> [Directions for this task]: Lines with "tweet" in them are to be located in the listing below and copied.

[[ Data for this task open ]]

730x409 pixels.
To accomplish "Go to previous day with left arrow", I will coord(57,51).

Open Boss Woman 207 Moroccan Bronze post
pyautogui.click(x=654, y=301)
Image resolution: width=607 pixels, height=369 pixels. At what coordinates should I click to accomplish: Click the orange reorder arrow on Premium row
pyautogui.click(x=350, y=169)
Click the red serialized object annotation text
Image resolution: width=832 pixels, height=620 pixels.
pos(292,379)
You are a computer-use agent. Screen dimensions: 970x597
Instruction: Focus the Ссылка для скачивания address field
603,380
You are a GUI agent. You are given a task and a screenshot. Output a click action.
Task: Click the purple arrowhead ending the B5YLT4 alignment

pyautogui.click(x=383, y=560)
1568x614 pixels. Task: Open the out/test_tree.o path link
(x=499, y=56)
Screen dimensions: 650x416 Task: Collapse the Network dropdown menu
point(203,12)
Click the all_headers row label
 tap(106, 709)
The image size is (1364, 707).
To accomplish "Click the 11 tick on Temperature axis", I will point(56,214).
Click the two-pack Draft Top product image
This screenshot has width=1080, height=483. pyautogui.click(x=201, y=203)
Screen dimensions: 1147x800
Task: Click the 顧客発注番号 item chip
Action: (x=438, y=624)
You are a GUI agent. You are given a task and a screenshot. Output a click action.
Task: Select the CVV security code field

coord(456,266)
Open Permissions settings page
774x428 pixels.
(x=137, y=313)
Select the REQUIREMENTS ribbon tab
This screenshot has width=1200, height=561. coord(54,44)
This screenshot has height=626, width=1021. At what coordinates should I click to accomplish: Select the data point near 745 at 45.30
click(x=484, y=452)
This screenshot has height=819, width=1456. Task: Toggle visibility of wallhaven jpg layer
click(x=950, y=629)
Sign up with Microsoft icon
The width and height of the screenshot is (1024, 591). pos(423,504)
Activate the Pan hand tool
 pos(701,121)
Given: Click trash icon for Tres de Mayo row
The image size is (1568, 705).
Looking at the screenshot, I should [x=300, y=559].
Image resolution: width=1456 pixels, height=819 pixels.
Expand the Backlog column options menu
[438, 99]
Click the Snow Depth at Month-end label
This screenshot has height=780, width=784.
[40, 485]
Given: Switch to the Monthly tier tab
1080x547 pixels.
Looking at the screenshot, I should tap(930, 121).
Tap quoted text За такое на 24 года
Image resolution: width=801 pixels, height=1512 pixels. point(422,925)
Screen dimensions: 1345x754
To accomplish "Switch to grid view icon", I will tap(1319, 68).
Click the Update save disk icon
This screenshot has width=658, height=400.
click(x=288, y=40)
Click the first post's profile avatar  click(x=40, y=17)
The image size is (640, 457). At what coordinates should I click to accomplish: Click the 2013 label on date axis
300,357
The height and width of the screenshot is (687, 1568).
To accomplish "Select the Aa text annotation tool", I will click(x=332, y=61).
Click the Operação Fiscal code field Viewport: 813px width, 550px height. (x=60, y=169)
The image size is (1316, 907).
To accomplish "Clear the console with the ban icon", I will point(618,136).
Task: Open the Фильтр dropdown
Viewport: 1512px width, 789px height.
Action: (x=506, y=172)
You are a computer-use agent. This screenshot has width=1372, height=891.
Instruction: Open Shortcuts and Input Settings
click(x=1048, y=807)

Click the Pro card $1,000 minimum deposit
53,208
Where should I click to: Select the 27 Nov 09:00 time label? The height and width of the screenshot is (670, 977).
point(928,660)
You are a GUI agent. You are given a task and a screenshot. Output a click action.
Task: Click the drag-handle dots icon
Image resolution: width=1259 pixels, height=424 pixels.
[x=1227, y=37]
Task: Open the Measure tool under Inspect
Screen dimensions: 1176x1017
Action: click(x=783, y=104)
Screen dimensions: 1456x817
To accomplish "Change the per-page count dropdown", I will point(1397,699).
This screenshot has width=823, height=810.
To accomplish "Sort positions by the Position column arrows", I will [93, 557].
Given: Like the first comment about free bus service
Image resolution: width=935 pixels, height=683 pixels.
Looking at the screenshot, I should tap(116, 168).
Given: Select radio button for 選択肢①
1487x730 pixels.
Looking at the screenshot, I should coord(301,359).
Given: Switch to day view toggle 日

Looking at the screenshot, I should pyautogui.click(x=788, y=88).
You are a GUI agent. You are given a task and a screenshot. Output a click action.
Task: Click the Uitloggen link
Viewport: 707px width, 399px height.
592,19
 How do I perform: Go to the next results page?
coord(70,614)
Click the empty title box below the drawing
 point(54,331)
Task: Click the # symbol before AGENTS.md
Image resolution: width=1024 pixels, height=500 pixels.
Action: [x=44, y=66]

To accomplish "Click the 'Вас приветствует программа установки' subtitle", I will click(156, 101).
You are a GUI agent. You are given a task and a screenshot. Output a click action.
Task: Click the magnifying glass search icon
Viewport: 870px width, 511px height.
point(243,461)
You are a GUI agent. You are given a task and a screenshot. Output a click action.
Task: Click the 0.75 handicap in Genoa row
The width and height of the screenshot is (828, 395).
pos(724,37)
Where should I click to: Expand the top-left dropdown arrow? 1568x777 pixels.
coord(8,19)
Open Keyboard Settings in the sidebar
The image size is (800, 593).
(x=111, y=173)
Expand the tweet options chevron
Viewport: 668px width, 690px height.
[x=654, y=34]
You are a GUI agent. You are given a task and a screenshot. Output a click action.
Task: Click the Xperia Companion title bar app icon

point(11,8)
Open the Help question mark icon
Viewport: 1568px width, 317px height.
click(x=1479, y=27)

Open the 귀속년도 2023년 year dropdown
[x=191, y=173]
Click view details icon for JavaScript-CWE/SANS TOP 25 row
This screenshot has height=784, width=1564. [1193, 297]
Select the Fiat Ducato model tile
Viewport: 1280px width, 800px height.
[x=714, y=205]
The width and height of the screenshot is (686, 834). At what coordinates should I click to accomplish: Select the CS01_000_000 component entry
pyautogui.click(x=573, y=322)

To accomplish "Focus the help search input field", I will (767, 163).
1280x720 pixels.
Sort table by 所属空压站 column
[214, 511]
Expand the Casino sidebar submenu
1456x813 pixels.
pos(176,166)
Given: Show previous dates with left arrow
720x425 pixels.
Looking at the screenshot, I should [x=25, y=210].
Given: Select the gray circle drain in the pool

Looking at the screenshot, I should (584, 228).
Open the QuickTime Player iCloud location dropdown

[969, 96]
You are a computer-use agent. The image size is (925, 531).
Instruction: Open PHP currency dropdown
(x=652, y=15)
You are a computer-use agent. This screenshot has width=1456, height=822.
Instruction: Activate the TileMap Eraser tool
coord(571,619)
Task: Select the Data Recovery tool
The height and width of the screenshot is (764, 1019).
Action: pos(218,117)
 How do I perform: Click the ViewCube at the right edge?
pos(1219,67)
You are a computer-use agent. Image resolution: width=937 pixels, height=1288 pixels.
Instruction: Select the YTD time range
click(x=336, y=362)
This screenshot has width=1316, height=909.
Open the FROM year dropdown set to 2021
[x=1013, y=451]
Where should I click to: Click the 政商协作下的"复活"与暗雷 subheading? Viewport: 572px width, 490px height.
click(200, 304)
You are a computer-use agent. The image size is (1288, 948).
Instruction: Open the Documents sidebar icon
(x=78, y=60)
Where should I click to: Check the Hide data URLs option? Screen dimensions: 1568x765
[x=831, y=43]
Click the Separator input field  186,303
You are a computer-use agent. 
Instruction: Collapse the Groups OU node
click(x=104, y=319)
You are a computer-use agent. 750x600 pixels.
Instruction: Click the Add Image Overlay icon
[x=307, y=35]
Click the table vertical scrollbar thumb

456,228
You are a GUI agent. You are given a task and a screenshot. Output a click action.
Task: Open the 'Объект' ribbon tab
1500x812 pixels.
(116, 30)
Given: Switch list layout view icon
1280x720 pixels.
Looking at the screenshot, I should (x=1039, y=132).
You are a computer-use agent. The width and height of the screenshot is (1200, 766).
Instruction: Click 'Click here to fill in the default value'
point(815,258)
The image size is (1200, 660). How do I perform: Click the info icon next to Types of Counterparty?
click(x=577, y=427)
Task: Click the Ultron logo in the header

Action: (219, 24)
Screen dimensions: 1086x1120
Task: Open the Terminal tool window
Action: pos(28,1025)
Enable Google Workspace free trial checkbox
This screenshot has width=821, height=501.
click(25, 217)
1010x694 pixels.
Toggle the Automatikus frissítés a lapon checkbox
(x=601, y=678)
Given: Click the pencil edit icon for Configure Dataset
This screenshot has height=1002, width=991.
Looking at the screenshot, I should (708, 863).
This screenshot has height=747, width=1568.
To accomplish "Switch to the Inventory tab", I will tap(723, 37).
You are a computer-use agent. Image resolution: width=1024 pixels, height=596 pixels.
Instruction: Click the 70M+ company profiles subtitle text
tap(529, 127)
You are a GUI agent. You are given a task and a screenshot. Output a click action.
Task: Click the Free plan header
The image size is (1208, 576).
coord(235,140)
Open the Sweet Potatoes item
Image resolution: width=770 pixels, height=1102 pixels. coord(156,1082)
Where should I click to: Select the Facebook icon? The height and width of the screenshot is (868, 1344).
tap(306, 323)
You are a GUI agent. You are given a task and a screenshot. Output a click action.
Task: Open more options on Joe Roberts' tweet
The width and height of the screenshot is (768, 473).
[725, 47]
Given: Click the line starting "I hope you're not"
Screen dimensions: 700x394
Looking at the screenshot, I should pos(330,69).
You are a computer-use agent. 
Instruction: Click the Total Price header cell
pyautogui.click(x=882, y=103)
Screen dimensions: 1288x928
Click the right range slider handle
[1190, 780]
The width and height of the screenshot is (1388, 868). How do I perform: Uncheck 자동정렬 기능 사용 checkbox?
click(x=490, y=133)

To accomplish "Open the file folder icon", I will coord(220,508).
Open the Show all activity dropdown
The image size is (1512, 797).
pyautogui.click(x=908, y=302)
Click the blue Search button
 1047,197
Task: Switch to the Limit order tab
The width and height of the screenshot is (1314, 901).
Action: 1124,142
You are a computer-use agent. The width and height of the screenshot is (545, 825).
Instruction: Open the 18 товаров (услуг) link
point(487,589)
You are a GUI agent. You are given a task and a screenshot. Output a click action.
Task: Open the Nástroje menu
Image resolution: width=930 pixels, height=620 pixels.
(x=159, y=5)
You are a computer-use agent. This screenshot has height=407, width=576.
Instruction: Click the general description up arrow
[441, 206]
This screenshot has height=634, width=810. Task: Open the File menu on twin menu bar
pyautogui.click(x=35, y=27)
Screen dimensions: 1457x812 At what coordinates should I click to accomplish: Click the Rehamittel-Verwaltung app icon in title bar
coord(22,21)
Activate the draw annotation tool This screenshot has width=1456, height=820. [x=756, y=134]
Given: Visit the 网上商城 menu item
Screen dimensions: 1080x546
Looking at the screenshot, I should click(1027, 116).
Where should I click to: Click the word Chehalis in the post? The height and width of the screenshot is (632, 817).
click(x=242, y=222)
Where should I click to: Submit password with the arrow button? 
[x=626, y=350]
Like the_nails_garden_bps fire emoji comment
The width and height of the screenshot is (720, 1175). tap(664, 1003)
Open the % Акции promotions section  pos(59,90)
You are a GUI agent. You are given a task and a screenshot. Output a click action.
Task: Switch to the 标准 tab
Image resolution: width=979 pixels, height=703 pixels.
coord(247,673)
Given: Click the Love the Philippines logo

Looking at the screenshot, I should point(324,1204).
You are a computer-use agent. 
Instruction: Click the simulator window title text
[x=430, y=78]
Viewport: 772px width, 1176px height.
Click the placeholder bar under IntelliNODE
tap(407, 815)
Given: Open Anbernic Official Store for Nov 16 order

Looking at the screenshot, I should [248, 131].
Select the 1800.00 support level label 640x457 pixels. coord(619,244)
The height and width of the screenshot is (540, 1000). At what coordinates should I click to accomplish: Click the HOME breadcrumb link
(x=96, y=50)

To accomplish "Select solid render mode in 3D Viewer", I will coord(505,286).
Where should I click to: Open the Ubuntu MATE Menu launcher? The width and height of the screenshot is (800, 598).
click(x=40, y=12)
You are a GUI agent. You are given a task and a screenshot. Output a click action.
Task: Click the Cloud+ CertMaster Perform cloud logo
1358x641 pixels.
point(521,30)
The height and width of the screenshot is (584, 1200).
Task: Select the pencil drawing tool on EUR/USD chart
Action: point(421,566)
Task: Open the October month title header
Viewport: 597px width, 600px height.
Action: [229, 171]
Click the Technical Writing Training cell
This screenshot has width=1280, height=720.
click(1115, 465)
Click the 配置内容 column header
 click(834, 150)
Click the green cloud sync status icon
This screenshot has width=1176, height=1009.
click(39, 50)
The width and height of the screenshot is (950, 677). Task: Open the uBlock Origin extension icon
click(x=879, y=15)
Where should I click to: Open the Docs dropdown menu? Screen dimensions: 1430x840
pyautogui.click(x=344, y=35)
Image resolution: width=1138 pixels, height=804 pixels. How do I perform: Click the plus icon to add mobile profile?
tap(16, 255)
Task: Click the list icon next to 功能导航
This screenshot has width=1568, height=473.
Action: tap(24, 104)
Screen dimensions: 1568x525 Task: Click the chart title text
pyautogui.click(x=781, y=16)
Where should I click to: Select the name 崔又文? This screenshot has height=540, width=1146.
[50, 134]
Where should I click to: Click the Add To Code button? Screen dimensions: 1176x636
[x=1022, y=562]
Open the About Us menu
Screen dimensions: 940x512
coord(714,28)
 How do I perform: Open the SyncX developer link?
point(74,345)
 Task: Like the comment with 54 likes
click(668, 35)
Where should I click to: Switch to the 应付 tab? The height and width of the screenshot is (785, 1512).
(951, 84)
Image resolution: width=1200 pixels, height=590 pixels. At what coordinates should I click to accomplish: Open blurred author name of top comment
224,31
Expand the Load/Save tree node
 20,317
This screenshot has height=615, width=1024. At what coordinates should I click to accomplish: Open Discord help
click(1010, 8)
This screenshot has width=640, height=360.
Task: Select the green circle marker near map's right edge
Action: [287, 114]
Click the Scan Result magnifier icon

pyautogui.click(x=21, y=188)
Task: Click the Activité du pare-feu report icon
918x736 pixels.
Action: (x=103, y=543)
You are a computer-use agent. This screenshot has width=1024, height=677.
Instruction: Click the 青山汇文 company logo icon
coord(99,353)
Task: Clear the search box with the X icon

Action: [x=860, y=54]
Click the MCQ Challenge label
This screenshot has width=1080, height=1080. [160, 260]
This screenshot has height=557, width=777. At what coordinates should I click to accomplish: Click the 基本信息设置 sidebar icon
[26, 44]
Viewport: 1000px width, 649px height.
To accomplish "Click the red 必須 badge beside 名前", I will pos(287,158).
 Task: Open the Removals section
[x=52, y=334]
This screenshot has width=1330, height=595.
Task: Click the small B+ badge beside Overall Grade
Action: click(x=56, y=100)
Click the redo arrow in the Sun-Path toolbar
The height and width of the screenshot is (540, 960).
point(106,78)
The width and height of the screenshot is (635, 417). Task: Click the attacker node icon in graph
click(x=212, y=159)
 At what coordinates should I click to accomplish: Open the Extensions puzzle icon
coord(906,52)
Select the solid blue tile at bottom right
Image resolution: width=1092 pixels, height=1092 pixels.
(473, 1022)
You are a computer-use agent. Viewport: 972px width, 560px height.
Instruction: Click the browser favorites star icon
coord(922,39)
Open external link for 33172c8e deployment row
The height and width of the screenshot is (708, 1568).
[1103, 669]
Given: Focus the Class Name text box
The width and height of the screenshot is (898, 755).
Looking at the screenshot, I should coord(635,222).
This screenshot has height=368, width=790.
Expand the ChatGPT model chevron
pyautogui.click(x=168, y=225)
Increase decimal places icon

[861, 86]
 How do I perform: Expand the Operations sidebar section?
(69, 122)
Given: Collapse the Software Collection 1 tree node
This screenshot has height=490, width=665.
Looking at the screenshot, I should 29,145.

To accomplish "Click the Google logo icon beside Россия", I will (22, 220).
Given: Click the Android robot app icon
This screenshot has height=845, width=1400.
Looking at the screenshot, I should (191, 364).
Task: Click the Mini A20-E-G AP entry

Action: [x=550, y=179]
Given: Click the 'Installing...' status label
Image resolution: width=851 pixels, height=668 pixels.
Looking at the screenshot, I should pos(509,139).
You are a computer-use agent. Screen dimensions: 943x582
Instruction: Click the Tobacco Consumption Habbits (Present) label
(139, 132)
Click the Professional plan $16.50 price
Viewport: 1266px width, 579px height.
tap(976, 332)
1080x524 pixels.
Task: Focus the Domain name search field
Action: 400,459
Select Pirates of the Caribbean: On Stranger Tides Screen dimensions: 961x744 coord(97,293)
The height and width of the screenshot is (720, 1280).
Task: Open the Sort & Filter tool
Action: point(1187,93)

[[ Data for this task closed ]]

> [Exercise answer]:
Expand the tweet options chevron
Task: Open more options on Joe Roberts' tweet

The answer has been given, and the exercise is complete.